**Extracted material:**

* BEGIN *

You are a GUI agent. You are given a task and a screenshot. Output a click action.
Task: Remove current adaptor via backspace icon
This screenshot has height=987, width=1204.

* END *
* BEGIN *

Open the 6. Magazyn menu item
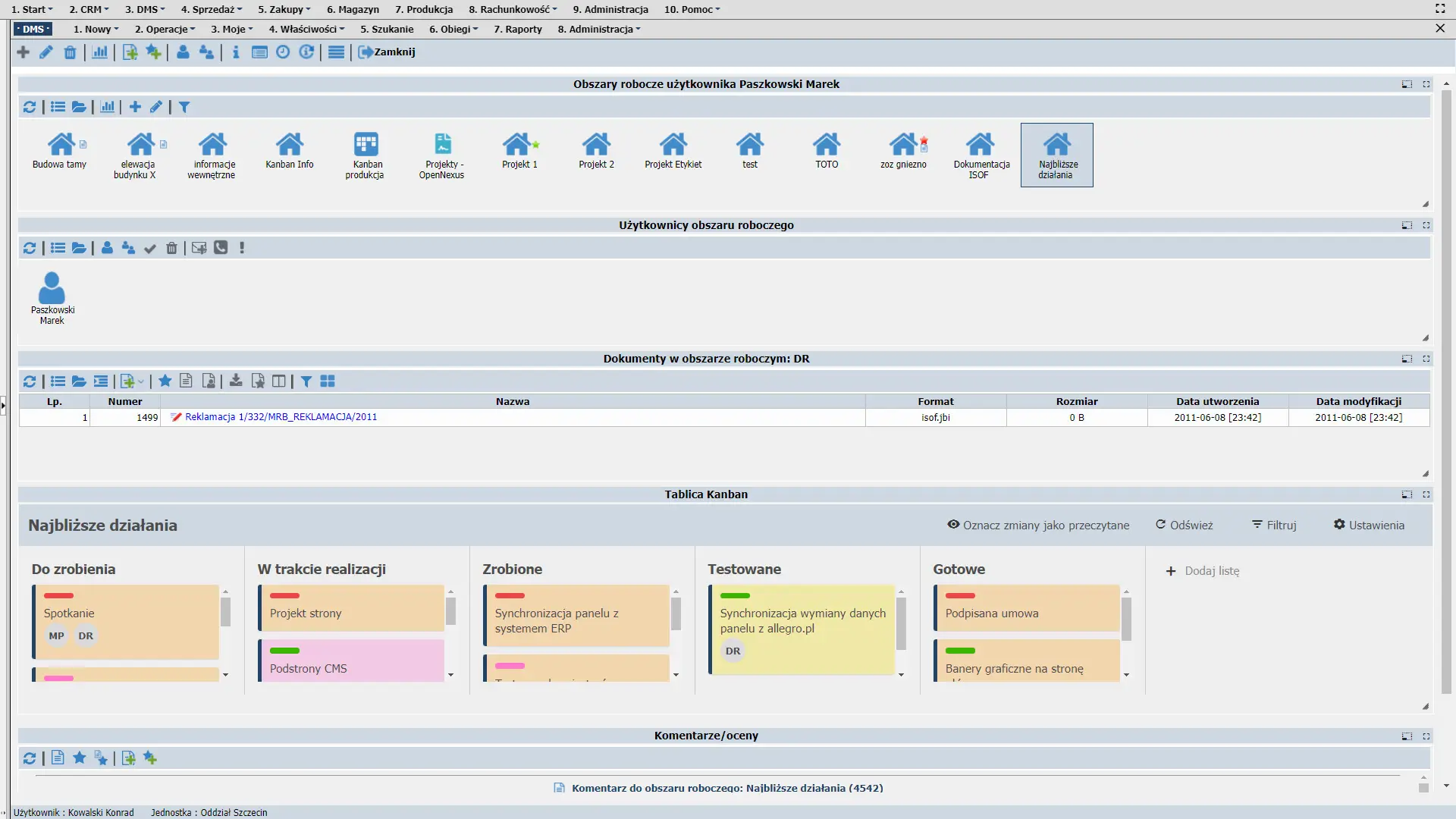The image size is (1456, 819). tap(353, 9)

* END *

**What is being asked:** Quote the rows verbatim, beginning at the line that contains "You are a GUI" and stopping after the line that contains "This screenshot has height=987, width=1204.", with both of those lines included.

**Solution for this exercise:**
You are a GUI agent. You are given a task and a screenshot. Output a click action.
Task: Remove current adaptor via backspace icon
This screenshot has height=987, width=1204.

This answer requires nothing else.